Further, we cannot say the Tax Court clearly erred in concluding, as a factual
matter, that Mrs. McNamara, Mrs. Bot, and Mrs. Hennen were required--by their
respective employment agreements or by more informal “arrangements”--to materially
participate in agricultural production and management, and that all three did in fact
materially participate in those activities. See Treas. Reg. § 1.1402(a)-4(b) (as amended
in 1980).
More promising, however, is taxpayers’ argument that the lessor-lessee
relationships should stand on their own apart from the employer-employee
relationships. To this end, taxpayers insist that the rents in question were consistent
with market rates for agricultural land. In fact, the transcripts of each trial contain
uncontradicted testimony that the rents were at or slightly below fair market value.
(McNamara Supp. App. at 7; Bot Supp. App. at 6-7; Hennen Supp. App. at 4.) The
Tax Court’s decision, however, contains no factual finding in this regard. Moreover,
the Commissioner apparently did not pursue the issue at trial because, as it contended
at oral argument, the amount of the rent is irrelevant. We disagree.
What is missing from both the Commissioner’s and the Tax Court’s analyses is
any mention of a nexus between the rents received by Taxpayers and the “arrangement”
that requires the landlords’ material participation. We believe this omission overlooks
§ 1402(a)(1)’s requirement that rents be “derived under” such an arrangement. That
is to say, the mere existence of an arrangement requiring and resulting in material
participation in agricultural production does not automatically transform rents received
7
by the landowner into self-employment income. It is only where the payment of those
rents comprise part of such an arrangement that such rents can be said to derive from
the arrangement.
Rents that are consistent with market rates very strongly suggest that the rental
arrangement stands on its own as an independent transaction and cannot be said to be
part of an “arrangement” for participation in agricultural production. Although the
Commissioner is correct that, unlike other provisions in the Code, § 1402(a)(1)

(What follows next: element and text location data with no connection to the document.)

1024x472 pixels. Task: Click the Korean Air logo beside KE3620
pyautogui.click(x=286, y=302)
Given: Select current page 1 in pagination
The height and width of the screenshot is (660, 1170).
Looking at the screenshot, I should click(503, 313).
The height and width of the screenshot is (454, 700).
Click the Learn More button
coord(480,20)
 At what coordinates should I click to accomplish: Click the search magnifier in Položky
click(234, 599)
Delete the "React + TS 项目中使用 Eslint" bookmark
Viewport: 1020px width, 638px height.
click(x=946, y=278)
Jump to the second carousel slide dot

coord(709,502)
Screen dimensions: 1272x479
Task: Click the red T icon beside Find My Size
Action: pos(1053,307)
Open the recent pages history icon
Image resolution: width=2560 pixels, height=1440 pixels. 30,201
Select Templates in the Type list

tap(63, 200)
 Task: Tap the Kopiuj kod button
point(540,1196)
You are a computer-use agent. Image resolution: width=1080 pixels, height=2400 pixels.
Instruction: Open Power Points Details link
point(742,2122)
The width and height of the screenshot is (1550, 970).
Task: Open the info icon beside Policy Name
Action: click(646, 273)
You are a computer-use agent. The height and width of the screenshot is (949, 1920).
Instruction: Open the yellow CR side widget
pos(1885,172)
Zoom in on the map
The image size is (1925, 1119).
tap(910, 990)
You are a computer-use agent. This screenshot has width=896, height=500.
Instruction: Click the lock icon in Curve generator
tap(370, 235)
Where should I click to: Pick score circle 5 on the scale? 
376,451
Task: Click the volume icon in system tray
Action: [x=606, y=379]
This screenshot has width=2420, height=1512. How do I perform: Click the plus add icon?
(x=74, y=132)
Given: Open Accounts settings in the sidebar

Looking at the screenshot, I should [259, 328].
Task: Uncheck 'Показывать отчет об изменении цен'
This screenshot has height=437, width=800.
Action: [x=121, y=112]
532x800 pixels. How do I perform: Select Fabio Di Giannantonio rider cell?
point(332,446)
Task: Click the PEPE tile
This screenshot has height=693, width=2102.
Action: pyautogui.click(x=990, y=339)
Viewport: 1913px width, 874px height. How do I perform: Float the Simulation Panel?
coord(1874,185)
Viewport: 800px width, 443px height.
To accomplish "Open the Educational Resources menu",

contains no explicit safe-harbor provision for fair market value transactions, we
conclude that this is the practical effect of the “derived under” language.
At this point, the only evidence in the record is that the rents in question were
at or below market rates. However, we believe the Commissioner is entitled to an
opportunity to show a connection between those rents and the production arrangement
it identified.
Accordingly, these matters are remanded to the Tax Court for further
proceedings not inconsistent with this opinion.
A true copy.
Attest:
CLERK, U. S. COURT OF APPEALS, EIGHTH CIRCUIT.